● Exercise details
For the entries below, say how many lines include the word "computer" and add nothing else.
☆ ☆ ☆
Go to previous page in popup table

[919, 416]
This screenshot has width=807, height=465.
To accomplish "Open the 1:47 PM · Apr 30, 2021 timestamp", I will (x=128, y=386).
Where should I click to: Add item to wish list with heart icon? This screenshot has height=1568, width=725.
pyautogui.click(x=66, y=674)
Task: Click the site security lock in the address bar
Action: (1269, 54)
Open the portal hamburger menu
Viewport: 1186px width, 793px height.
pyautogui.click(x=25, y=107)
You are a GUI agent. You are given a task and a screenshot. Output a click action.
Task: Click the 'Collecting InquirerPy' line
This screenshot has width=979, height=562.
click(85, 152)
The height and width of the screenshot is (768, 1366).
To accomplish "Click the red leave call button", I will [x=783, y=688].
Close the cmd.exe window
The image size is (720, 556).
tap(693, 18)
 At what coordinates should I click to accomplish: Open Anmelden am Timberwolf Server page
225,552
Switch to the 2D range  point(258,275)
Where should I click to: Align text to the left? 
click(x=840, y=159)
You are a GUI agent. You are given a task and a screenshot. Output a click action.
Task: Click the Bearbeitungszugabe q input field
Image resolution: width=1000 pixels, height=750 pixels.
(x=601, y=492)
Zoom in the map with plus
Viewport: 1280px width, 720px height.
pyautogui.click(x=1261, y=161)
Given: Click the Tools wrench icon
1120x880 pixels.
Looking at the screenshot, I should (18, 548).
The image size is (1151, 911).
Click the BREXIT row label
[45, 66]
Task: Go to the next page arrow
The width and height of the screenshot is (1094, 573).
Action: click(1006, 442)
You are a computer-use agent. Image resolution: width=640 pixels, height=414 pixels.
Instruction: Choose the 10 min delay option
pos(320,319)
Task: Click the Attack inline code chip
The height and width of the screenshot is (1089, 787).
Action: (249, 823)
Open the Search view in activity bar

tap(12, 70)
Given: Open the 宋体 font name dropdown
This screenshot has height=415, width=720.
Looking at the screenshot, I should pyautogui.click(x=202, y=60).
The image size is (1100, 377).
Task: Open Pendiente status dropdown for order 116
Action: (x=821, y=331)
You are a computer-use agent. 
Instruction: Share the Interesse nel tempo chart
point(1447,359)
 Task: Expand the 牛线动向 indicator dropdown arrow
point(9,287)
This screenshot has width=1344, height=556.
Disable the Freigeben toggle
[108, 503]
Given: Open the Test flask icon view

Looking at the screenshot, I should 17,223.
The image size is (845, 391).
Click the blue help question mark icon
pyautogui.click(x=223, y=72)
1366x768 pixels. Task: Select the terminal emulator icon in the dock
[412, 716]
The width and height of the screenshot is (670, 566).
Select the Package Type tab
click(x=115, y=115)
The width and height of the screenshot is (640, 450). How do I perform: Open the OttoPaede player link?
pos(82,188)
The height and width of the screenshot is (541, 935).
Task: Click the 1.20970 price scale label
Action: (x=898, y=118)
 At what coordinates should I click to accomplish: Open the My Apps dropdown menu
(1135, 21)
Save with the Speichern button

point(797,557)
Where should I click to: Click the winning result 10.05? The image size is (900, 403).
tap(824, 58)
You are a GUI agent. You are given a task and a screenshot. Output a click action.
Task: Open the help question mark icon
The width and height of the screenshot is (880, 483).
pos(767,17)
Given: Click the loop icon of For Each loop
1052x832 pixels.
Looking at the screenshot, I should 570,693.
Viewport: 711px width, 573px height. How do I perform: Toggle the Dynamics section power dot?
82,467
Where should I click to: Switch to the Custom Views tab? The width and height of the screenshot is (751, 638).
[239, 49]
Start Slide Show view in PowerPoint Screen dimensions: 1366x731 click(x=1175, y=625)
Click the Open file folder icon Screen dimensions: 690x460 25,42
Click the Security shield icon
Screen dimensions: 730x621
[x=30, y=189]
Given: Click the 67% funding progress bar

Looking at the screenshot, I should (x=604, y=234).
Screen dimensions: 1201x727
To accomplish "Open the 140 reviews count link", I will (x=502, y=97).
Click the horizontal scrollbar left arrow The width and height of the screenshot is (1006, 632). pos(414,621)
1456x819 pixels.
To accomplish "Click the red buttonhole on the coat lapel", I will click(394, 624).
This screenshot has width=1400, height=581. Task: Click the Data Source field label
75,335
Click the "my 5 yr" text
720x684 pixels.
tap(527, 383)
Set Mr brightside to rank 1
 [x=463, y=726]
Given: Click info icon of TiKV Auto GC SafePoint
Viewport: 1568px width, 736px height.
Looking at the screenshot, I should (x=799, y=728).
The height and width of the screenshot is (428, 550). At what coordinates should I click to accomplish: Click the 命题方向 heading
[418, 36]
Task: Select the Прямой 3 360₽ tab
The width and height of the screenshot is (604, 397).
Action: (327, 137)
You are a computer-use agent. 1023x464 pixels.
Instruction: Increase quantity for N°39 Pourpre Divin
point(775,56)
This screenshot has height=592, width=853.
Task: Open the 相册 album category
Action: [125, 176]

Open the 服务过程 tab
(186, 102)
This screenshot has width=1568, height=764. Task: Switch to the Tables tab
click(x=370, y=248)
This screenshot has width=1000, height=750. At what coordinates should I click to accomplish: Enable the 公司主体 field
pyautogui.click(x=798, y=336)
☆ ☆ ☆
● Solution to this task
3